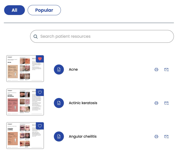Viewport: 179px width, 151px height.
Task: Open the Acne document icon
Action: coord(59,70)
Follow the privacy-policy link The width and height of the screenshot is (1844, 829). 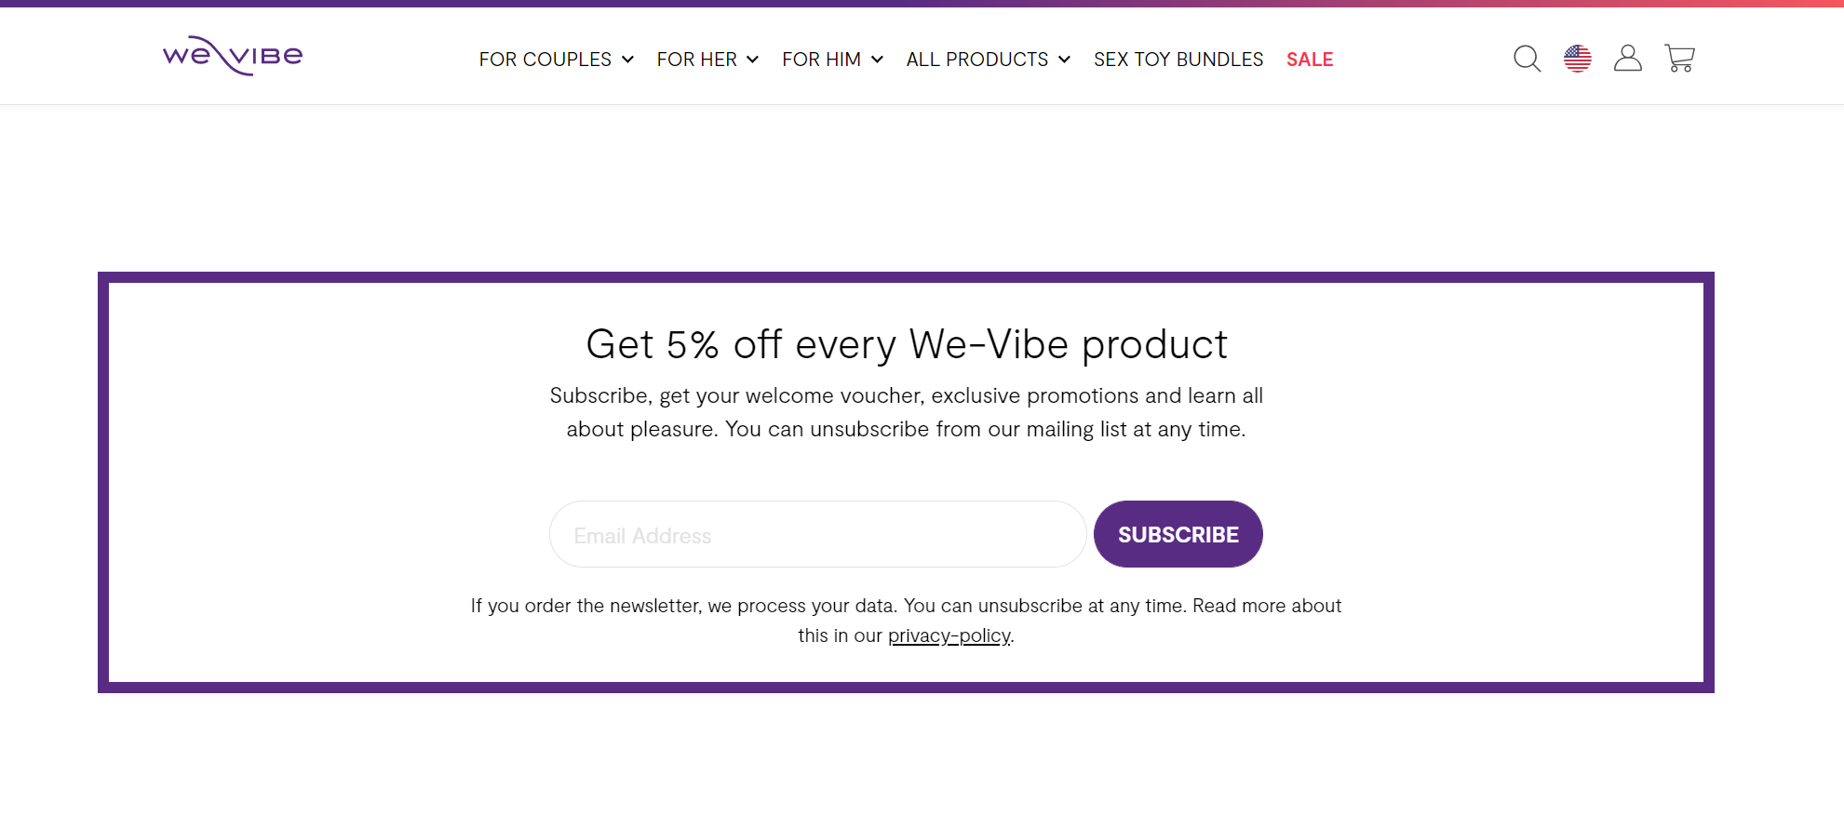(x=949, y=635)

════════

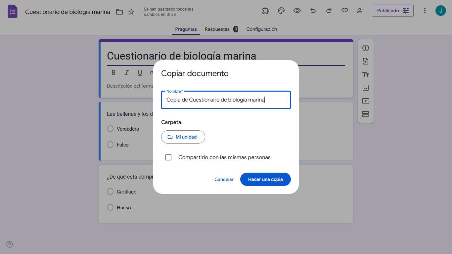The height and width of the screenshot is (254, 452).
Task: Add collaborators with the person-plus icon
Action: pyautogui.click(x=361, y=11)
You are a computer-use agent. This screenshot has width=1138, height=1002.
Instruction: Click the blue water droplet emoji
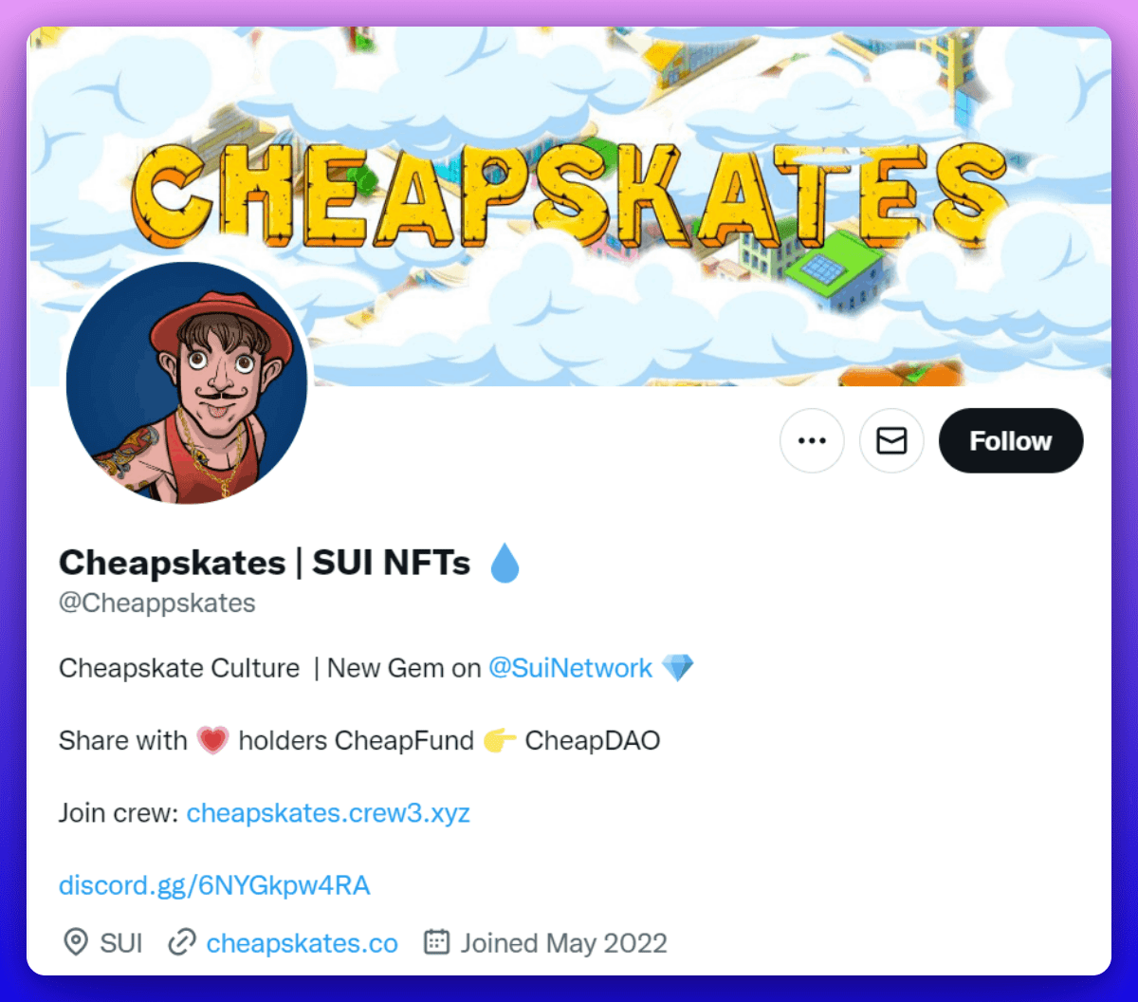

════════

WHAT IS EXPECTED » Give back, word for word, only the lines above from the line holding "You are a computer-use" to the line holding "Instruction: Click the", both included.

OUTPUT OF THE TASK »
You are a computer-use agent. This screenshot has width=1138, height=1002.
Instruction: Click the blue water droplet emoji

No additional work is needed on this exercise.